▸ **About this exercise**
Will you quote only the lines starting at the one that contains "The height and width of the screenshot is (406, 723)." and ending with the last line of the listing below, inclusive?

▸ **Supplied material**
-*-
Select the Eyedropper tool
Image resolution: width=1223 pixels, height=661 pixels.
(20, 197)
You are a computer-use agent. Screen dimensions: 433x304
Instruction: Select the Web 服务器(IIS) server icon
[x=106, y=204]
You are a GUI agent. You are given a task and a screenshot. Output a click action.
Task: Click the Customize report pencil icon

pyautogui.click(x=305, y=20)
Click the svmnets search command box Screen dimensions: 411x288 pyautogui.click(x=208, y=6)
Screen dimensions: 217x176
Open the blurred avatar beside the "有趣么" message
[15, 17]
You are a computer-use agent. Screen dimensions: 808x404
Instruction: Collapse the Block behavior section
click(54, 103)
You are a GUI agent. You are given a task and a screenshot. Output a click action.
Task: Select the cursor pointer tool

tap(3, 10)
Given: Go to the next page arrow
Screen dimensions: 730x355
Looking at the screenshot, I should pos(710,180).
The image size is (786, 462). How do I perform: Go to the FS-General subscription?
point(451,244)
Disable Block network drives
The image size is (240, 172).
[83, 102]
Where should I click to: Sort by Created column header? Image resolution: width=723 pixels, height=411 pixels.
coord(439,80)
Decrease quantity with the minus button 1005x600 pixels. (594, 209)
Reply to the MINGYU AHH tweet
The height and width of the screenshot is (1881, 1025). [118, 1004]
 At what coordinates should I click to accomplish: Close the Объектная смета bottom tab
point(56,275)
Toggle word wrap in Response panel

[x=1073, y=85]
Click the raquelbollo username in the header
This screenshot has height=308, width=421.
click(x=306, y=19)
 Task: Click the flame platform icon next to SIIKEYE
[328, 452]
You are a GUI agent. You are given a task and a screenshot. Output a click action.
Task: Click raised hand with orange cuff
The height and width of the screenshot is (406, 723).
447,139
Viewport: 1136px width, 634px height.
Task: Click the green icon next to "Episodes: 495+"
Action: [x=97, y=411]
-*-
▸ **Solution below**
The height and width of the screenshot is (406, 723).
447,139
Viewport: 1136px width, 634px height.
Task: Click the green icon next to "Episodes: 495+"
Action: [x=97, y=411]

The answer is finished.